Argo fails to detect pod ready state for some operators

sarahhenkens commented 3 years ago

Checklist:

[x] I've searched in the docs and FAQ for my answer: https://bit.ly/argocd-faq.
[x] I've included steps to reproduce the bug.
[x] I've pasted the output of argocd version.

Describe the bug

When using the ArangoDB operator with ArgoCD. Any pod created (and attached to the custom resource) gets stuck in a forever "Progressing" state.
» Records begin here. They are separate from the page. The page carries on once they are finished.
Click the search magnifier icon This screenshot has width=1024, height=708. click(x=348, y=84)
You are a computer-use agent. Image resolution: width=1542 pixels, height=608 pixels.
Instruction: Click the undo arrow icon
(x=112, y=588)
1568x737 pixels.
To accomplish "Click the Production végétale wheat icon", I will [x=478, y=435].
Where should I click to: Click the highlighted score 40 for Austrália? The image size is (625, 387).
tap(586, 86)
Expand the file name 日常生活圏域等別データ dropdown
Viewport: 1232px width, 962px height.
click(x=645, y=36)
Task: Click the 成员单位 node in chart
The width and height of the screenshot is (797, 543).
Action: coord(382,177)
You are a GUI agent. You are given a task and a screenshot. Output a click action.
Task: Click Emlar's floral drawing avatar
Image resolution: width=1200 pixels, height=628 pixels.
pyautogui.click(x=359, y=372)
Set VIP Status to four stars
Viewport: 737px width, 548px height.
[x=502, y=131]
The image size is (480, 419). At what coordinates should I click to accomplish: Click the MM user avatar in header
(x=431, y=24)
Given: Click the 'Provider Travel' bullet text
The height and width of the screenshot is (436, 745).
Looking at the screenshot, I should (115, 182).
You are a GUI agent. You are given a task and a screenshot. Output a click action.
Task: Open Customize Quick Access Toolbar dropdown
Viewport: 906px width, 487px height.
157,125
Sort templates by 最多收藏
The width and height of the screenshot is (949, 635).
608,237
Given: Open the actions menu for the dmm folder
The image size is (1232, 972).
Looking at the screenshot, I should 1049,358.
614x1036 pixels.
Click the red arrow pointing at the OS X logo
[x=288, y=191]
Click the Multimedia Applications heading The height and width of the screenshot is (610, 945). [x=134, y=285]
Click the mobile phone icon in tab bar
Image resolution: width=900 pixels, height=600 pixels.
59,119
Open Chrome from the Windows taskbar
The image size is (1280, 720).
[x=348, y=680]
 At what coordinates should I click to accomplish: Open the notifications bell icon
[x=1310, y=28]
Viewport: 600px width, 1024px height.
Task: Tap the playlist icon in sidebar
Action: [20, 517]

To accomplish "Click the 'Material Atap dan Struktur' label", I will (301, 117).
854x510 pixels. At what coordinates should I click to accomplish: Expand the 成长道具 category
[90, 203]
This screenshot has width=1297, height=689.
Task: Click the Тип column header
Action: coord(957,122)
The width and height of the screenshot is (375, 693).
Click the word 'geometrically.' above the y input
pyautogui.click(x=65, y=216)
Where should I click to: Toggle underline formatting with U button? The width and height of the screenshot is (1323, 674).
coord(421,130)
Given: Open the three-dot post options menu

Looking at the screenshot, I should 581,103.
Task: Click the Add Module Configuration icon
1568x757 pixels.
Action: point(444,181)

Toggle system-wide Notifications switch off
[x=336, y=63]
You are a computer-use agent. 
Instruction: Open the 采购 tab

While a kube describe pod <pod-id> is showing a ready state:

Conditions:
  Type              Status
  Initialized       True 
  Ready             True 
  ContainersReady   True 
  PodScheduled      True

Discussion in Slack: https://cloud-native.slack.com/archives/C01TSERG0KZ/p1631432657161800

To Reproduce

Install the ArangoDb operator in your cluster

export URLPREFIX=https://github.com/arangodb/kube-arangodb/releases/download/1.2.2
helm install $URLPREFIX/kube-arangodb-crd-1.2.2.tgz
helm install $URLPREFIX/kube-arangodb-1.2.2.tgz

Apply the following demo project in ArgoCD:

It will load all the examples from https://github.com/arangodb/kube-arangodb into the default namespace.

project: default
source:
  repoURL: 'https://github.com/arangodb/kube-arangodb'
  path: examples
  targetRevision: HEAD
destination:
  server: 'https://kubernetes.default.svc'
  namespace: default

Observe the lifecycle of the generates pods/svcs/endpoints by the operator within argocd.

Expected behavior

The pod is expected to show as Healthy in the ArgoCD UI and reports once running with the Ready state set to true.

Version

v2.1.2+7af9dfb

sarahhenkens commented 3 years ago

Hmm I think this is the same issue as https://github.com/argoproj/argo-cd/issues/7182. This operator sets the restart policy to "never" and argocd keeps those into a progressing state:

inside: getCorev1PodHealth:

    case corev1.PodRunning:
        switch pod.Spec.RestartPolicy {
        case corev1.RestartPolicyAlways:
            // if pod is ready, it is automatically healthy
            if podutils.IsPodReady(pod) {
                return &HealthStatus{
                    Status:  HealthStatusHealthy,
                    Message: pod.Status.Message,
                }, nil
            }
            // if it's not ready, check to see if any container terminated, if so, it's degraded
            for _, ctrStatus := range pod.Status.ContainerStatuses {
                if ctrStatus.LastTerminationState.Terminated != nil {
                    return &HealthStatus{
                        Status:  HealthStatusDegraded,
                        Message: pod.Status.Message,
                    }, nil
                }
            }
            // otherwise we are progressing towards a ready state
            return &HealthStatus{
                Status:  HealthStatusProgressing,
                Message: pod.Status.Message,
            }, nil
        case corev1.RestartPolicyOnFailure, corev1.RestartPolicyNever:
            // pods set with a restart policy of OnFailure or Never, have a finite life.
            // These pods are typically resource hooks. Thus, we consider these as Progressing
            // instead of healthy.
            return &HealthStatus{
                Status:  HealthStatusProgressing,
                Message: pod.Status.Message,
            }, nil
        }
    }

sarahhenkens commented 3 years ago

Root cause inside the ArangoDB operator: https://github.com/arangodb/kube-arangodb/blob/13f3e2a09b4c6c08f050efffc364d498b1293dcf/pkg/util/k8sutil/pods.go#L433

Is there a better way to let ArgoCD still let pods be considered healthy with a custom setting?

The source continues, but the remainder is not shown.